Most visibly the Scrambler 400 X wears a larger the 19” front wheel and has a larger brake disc and longer travel suspension, which combines to create a taller 835mm seat height which will appeal to a slightly different customer base. Beneath the skin, the two bikes have slightly different frames, with the different geometry giving the Scrambler version a longer wheelbase.

The Scrambler gets off-road inspired Metzeler Karoo Street tyres, compared to the Sportecs on the Speed, and an off-road setting for the electronics, which essentially disables the traction control and ABS. Visually, it’s got wider handlebars, with handguards, different colour schemes and graphics, a different exhaust system (which also gives a slightly different tone) and a two piece seat unit. You also get a small belly pan and a headlamp protector grille which, interestingly, is homologated for road use – although we didn’t an opportunity ride at night and get an idea of how well the lights work.

To ride, the Scrambler 400 X definitely feels a good bit different. It feels more substantial and you notice the extra 9kg over the roadster. This does make it a little less agile, however it is offset by a more commanding riding position and the wide ‘bars, which gave added leverage when hustling the bike through the many tight hairpins on our test route.

Triumph reckons there will be a roughly 50-50 split in sales between the Speed 400 and Scrambler 400 X, and it’s as much about personal choice and tastes as to which is ‘better’. Larger riders may have a preference towards the Scrambler, although it is still very accessible to riders of all shapes and sizes with the narrow saddle making it possible for me (165cm) to get one foot flat on the floor, or both feet touching on my tiptoes. Personally I thought the seat comfort was a little better on the Scrambler, however this was offset by a perception of slightly more vibrations at speed. This wasn’t bad, however, and might have been my mind playing tricks as a result of slight fatigue from a long day in the saddle, rather than actually being reality.

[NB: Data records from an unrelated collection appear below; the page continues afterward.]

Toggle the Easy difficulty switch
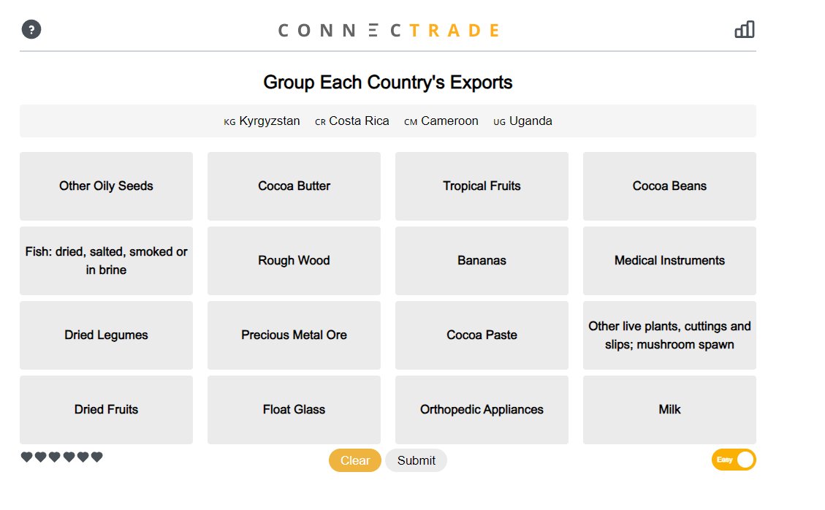This screenshot has height=510, width=825. tap(733, 460)
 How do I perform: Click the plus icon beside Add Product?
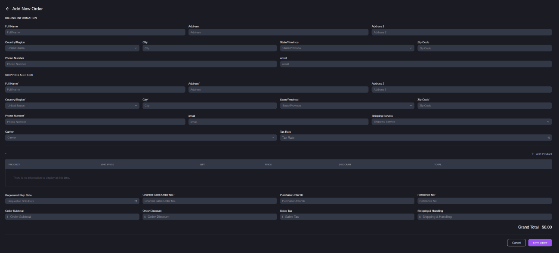click(x=532, y=154)
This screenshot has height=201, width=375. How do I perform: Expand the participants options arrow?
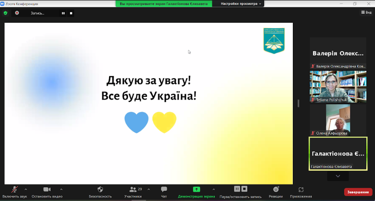point(149,189)
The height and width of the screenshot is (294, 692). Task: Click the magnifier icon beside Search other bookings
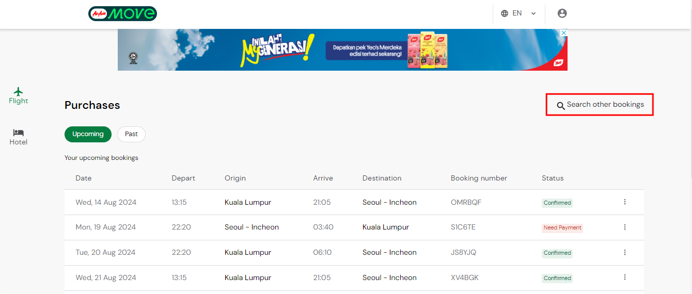[560, 106]
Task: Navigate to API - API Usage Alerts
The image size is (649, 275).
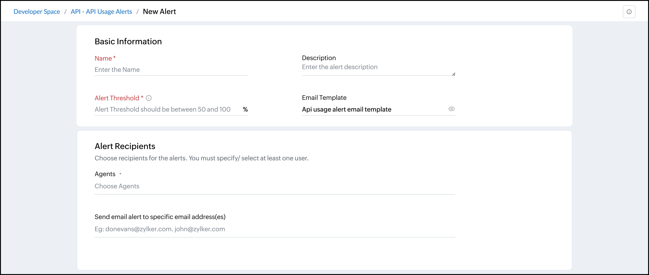Action: [x=101, y=12]
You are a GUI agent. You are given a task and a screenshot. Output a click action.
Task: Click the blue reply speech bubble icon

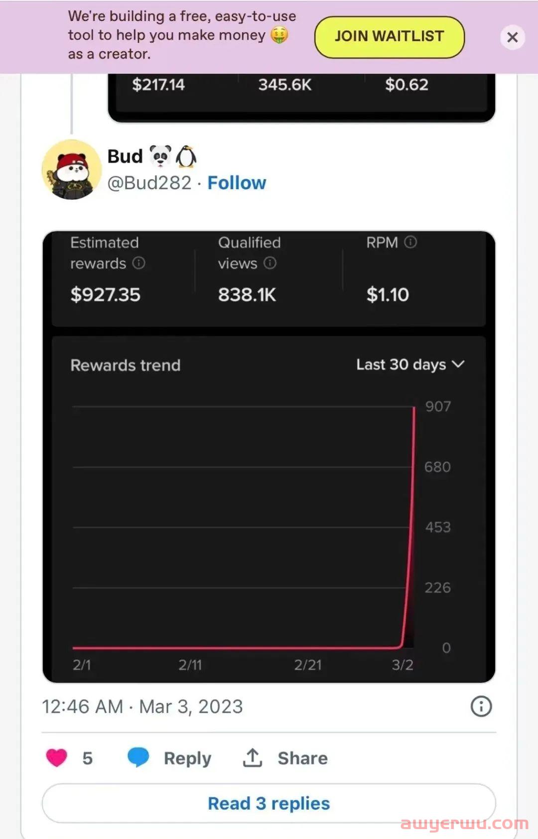tap(138, 757)
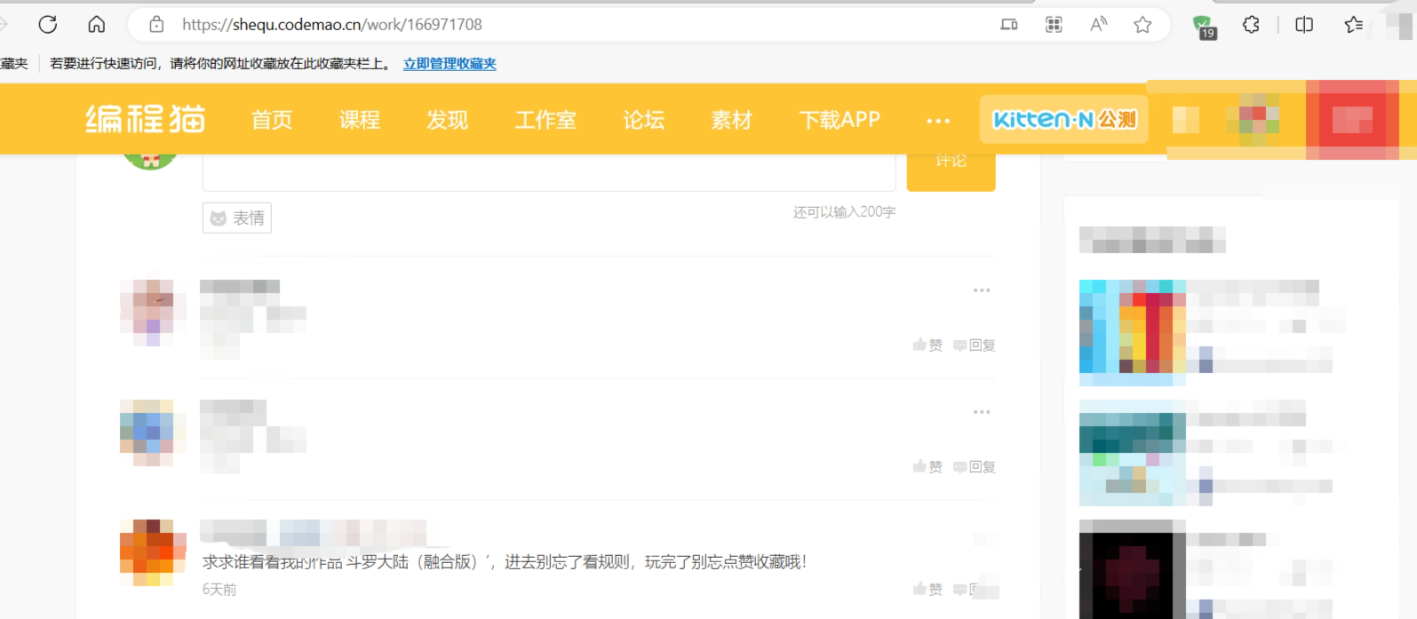The image size is (1417, 619).
Task: Reply to the first comment via 回复
Action: click(975, 345)
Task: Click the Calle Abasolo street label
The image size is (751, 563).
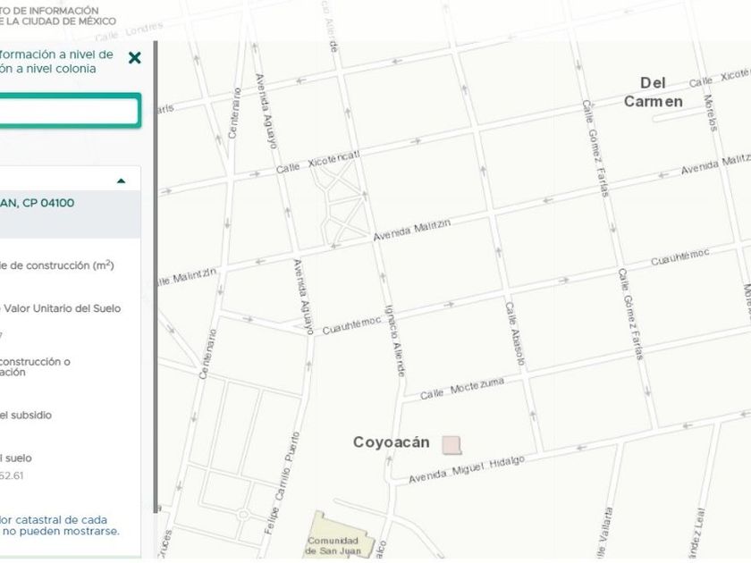Action: point(515,332)
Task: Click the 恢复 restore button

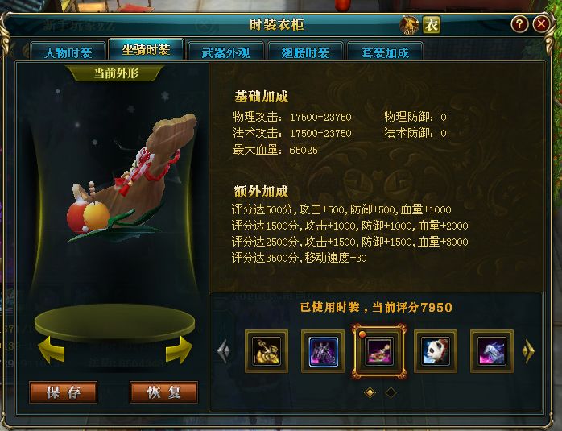Action: [x=163, y=392]

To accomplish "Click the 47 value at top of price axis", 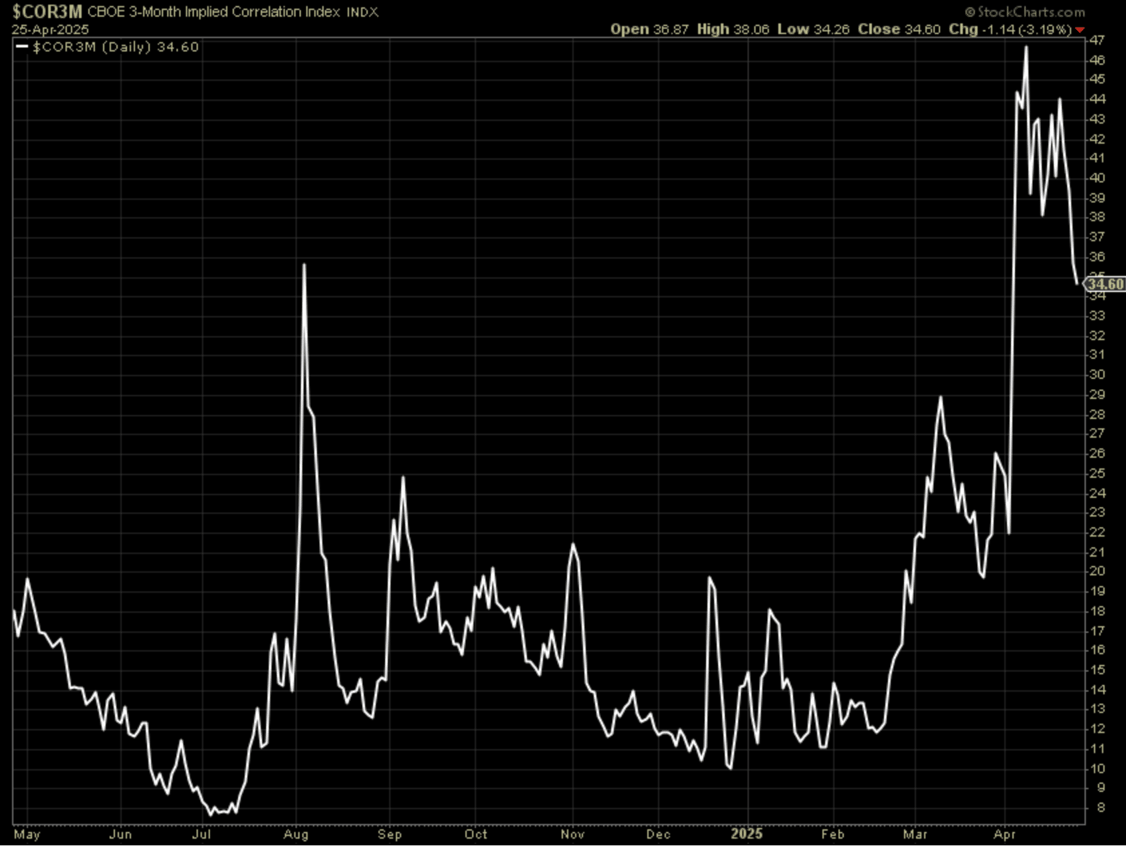I will 1097,40.
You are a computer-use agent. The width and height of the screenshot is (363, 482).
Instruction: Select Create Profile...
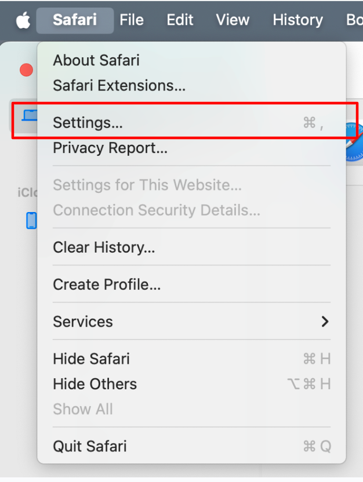tap(107, 284)
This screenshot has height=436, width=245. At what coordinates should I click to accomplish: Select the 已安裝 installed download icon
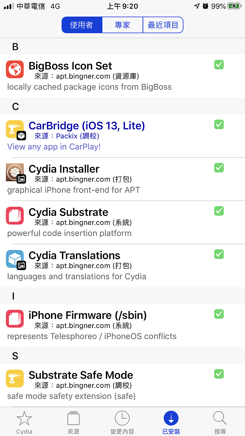point(171,419)
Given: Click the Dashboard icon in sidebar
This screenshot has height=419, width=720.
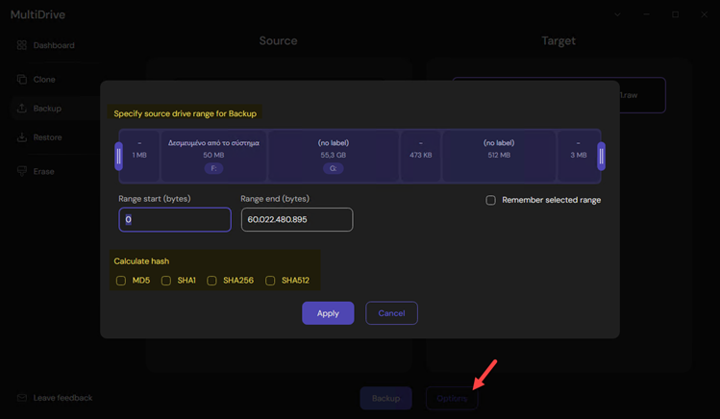Looking at the screenshot, I should click(21, 45).
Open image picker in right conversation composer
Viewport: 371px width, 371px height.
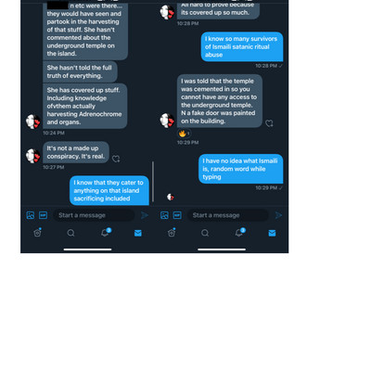click(164, 215)
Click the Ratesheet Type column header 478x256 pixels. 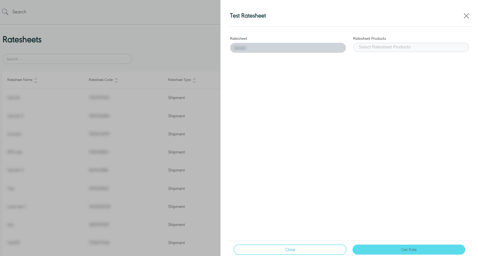pyautogui.click(x=179, y=80)
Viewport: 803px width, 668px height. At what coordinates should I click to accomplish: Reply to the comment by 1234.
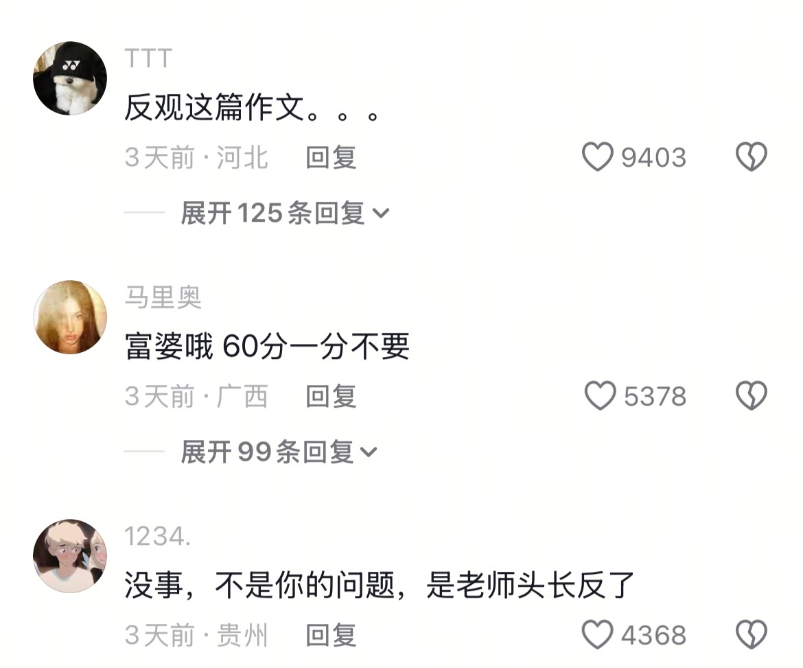pyautogui.click(x=331, y=635)
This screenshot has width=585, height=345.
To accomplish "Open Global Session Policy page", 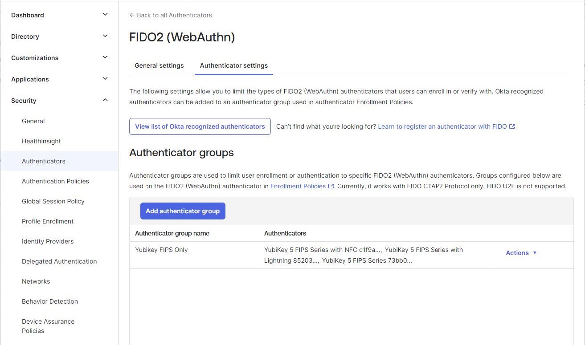I will (x=53, y=201).
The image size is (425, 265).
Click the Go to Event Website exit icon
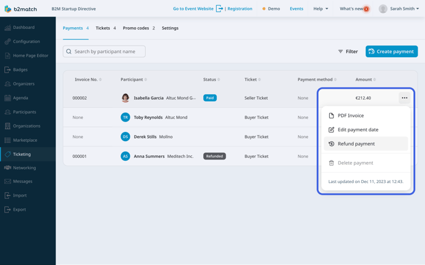pos(219,9)
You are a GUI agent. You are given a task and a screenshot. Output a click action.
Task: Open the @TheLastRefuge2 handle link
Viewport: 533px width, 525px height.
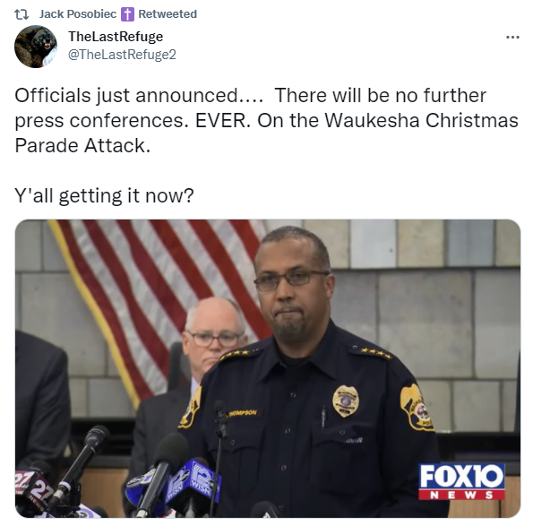point(122,55)
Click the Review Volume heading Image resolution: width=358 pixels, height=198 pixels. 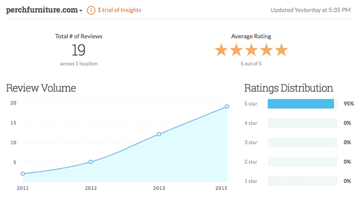tap(41, 88)

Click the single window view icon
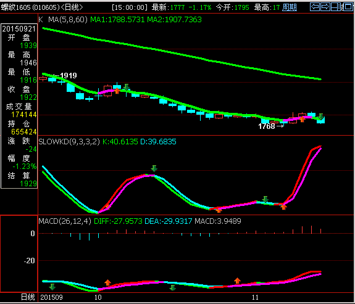tap(348, 7)
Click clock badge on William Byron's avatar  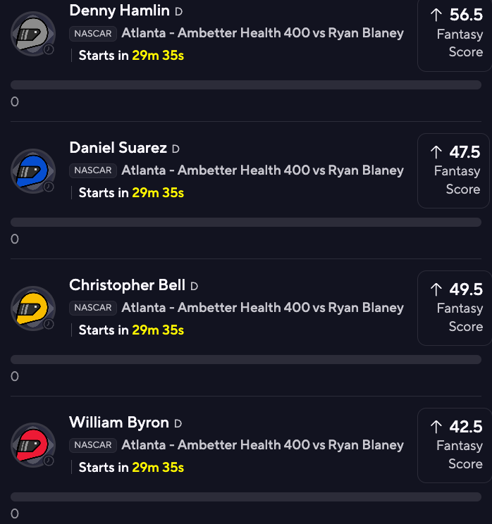[49, 461]
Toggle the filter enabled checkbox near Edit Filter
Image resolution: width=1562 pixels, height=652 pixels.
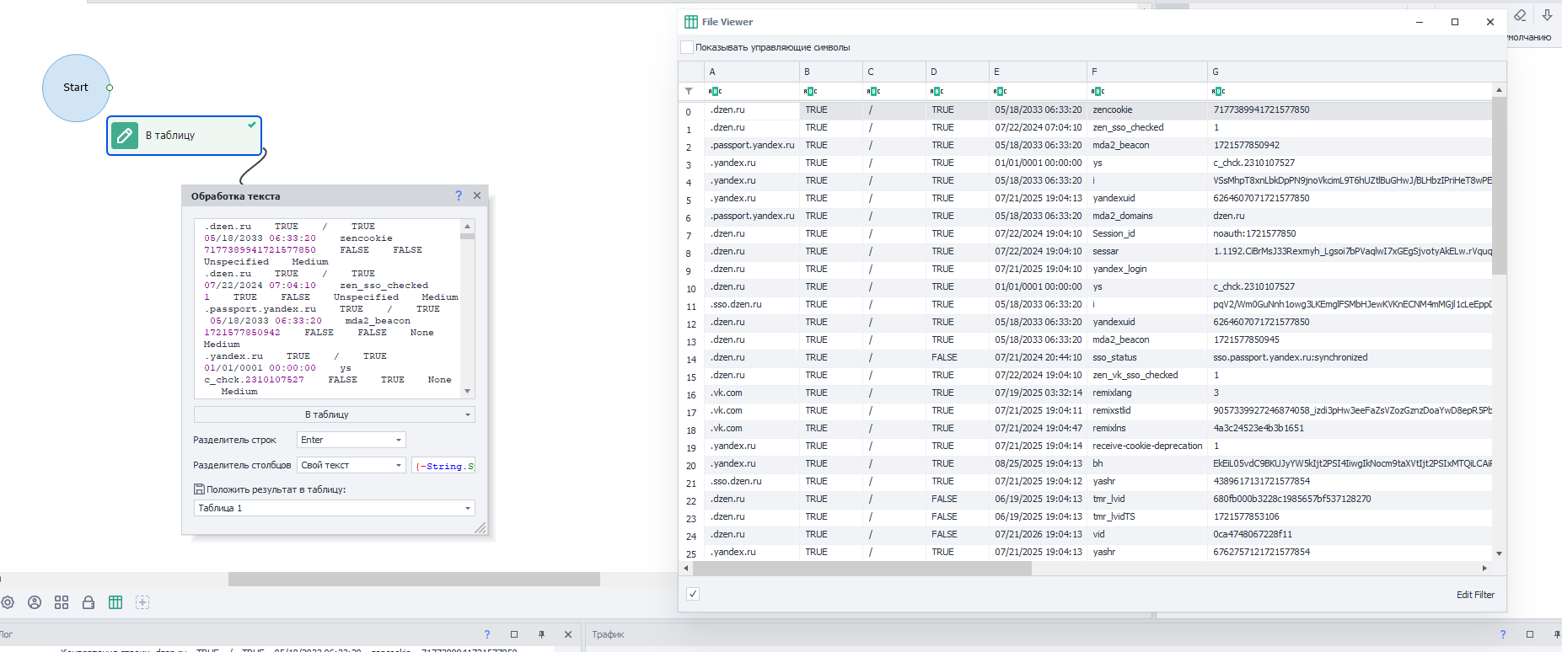point(693,594)
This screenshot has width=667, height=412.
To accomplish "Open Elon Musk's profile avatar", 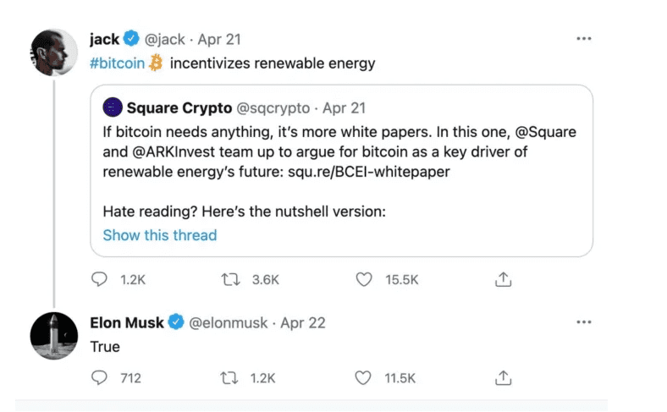I will pos(54,335).
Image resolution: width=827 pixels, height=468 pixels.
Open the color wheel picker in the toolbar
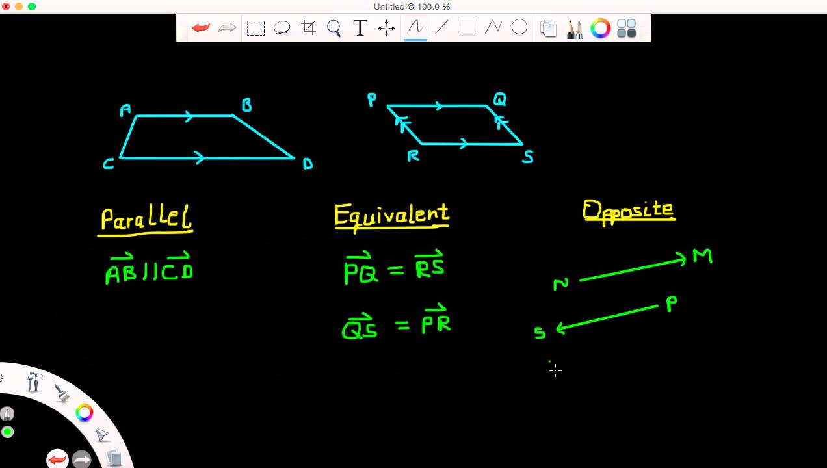(599, 27)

Triumph Scrambler 400 X competitors

Although there are plenty of A2 licence motorcycles on the market, there are not too many combining the Scrambler X’s retro lines and pseudo off-road styling.

Husqvarna’s updated-for-2024 Svartpilen 401 carries a near identical price tag and features a funky combination of futuristic styling with retro touches and off-road inspired spoked wheels and tyres. The Husky delivers more power from its KTM-derived engine and electronics package, making it a compelling proposition.

We’ve reviewed Royal Enfield’s Scram 411 in the past and, although it’s cheaper, it doesn’t come close to the Triumph’s performance and specification. At the other end of the market, Fantic’s Caballero 500 Scrambler is a niche model worth considering, although you’ll need a strong deal to bring it into the Scrambler 400 X’s price range. Other single cylinder offerings include BMW’s G 310 GS and the KTM 390 Adventure, although neither can offer the classic styling of the Scrambler 400 X.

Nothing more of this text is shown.